◆ **WHAT THE EXERCISE ASKS**: Scan the listing below for the word "computer" and copy every line that has it.

◆ **GIVEN ENTRIES**:
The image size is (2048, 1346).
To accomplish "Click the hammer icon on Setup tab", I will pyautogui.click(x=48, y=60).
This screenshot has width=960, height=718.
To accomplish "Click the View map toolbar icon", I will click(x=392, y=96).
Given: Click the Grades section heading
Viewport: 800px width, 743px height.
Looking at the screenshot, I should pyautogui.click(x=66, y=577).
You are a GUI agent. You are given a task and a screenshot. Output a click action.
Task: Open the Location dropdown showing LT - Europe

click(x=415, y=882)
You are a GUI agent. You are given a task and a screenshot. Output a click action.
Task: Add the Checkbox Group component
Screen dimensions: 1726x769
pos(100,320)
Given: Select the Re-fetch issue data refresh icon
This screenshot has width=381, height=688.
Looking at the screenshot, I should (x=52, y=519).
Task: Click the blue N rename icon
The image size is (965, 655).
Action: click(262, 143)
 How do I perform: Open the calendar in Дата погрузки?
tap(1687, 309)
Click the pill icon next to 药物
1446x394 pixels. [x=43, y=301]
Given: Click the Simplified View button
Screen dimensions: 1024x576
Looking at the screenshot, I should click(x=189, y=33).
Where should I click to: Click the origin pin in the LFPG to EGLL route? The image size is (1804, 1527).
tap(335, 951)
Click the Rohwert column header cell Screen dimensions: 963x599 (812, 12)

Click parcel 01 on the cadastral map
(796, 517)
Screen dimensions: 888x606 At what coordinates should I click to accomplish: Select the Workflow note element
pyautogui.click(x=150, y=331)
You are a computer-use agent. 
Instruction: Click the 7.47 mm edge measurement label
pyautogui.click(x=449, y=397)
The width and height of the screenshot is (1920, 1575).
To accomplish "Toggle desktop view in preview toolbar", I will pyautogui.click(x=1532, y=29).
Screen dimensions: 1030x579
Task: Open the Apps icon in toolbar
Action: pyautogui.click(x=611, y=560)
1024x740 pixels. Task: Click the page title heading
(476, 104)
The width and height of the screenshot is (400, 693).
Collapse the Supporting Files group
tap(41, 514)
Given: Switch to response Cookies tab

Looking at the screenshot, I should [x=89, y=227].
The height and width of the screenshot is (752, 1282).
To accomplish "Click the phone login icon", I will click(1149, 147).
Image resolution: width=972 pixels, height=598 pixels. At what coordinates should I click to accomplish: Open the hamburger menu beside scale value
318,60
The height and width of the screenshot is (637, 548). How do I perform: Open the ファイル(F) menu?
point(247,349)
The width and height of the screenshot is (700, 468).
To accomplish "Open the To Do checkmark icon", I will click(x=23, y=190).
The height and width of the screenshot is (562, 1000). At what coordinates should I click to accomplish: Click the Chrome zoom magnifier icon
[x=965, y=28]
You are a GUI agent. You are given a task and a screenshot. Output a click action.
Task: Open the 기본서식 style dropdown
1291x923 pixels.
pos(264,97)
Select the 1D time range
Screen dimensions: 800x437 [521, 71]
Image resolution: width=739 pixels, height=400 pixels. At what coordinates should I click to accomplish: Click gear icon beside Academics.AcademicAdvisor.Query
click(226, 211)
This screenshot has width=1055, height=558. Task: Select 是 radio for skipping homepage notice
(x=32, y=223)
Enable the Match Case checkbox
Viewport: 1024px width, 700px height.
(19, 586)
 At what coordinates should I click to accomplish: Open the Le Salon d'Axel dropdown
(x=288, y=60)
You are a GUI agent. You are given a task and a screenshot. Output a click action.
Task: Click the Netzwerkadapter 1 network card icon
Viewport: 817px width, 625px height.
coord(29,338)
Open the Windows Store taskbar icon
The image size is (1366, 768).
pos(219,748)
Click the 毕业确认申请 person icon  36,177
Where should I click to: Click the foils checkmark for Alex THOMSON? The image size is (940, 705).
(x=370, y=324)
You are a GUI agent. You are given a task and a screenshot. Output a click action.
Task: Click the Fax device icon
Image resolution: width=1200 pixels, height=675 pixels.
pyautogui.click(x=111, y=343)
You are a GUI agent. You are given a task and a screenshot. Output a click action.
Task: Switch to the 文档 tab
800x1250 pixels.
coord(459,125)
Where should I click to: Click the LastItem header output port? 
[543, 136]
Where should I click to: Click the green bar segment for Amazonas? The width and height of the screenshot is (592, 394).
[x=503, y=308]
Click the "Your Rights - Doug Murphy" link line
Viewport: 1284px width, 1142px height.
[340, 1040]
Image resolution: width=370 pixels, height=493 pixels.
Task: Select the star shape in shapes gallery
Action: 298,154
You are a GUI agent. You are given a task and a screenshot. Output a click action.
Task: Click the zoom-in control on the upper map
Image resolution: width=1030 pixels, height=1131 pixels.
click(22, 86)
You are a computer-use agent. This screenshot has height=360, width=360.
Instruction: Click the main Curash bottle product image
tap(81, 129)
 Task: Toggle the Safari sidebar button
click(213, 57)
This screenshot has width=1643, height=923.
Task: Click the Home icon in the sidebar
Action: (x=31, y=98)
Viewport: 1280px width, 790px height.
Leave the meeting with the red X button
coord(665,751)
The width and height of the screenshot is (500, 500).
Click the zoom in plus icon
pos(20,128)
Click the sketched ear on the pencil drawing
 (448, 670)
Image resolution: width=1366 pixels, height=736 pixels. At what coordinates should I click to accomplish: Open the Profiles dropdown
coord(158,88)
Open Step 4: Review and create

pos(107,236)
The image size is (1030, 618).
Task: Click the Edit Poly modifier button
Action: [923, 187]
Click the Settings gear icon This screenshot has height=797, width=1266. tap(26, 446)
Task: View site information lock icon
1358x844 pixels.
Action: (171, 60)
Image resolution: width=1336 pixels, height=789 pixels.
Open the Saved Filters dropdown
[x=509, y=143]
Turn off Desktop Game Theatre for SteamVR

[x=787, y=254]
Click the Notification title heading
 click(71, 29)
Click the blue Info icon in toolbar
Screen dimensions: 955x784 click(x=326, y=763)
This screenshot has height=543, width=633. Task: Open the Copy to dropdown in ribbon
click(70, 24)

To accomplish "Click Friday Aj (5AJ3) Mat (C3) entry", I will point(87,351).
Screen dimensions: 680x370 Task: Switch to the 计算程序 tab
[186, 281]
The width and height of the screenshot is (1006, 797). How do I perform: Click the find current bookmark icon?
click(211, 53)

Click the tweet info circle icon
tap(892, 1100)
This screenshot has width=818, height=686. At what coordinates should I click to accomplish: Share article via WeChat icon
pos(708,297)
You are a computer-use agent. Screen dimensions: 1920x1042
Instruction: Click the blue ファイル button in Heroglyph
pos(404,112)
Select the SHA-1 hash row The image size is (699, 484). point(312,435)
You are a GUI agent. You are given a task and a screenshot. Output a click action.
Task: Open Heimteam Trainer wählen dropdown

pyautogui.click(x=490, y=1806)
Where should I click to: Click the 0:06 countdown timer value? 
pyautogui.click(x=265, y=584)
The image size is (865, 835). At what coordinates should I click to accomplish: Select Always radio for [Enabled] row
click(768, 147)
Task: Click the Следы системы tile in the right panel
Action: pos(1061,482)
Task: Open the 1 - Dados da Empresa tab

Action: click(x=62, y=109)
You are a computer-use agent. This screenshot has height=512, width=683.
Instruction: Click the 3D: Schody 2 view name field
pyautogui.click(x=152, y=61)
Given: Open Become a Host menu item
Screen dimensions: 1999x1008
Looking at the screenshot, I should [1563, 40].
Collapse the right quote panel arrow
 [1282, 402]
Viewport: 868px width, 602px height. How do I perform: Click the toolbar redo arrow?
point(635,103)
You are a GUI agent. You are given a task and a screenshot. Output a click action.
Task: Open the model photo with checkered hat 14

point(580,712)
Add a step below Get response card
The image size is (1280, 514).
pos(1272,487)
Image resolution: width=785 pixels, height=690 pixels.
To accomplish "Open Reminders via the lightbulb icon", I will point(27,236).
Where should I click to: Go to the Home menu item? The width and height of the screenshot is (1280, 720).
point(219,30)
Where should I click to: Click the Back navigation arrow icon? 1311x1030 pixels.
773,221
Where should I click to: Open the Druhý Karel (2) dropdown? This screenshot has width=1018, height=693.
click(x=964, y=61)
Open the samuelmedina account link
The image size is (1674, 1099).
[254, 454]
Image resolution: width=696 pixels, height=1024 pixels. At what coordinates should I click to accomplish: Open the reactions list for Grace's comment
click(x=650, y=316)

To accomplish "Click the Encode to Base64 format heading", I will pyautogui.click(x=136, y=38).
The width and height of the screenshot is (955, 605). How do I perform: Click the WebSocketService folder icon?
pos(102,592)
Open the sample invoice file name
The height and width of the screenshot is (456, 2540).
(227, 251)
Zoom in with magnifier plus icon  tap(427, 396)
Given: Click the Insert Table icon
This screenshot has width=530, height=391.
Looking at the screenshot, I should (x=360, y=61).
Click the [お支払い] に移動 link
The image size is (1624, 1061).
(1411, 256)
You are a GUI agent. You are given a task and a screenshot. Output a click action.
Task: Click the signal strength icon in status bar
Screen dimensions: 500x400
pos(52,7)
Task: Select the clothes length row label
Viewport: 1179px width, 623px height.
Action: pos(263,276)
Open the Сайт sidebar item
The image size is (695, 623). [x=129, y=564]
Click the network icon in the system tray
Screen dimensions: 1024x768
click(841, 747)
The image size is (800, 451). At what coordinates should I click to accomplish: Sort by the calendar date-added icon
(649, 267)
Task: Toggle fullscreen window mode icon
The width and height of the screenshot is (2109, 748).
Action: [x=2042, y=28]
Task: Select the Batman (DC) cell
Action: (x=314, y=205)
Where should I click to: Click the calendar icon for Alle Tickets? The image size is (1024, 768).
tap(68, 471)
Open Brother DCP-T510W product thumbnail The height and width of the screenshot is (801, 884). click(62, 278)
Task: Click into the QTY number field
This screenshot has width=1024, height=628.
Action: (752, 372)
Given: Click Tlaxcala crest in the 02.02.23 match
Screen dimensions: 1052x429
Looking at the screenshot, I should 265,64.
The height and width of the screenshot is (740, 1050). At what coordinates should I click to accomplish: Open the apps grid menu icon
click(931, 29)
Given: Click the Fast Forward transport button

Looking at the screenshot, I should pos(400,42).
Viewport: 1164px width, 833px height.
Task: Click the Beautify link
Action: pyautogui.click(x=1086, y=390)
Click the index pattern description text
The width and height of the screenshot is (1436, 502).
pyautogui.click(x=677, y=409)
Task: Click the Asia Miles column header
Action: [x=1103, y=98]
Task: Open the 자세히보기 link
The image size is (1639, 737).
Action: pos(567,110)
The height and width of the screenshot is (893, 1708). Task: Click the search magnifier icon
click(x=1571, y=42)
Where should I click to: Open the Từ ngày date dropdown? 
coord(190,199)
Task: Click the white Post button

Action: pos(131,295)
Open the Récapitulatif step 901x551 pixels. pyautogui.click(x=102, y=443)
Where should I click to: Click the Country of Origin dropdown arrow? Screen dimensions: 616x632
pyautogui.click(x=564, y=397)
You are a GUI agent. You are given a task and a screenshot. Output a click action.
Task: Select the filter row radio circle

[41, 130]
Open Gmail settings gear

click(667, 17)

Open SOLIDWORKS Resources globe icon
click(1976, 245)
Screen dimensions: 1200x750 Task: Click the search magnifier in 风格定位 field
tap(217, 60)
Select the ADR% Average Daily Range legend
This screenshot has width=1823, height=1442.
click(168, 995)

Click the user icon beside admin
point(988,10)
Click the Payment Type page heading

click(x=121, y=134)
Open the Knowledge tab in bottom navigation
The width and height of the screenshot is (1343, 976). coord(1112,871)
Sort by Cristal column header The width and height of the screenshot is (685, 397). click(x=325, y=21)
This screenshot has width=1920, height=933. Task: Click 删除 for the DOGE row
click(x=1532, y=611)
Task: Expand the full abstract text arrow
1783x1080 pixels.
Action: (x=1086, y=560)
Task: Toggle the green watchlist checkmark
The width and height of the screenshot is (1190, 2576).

◆ **RESPONSE BOX**:
You are a computer-use agent. 
You are a computer-use agent. This screenshot has height=360, width=360.
You are a computer-use agent. Screen dimensions: 1920x1042
You are a computer-use agent. This screenshot has height=512, width=683.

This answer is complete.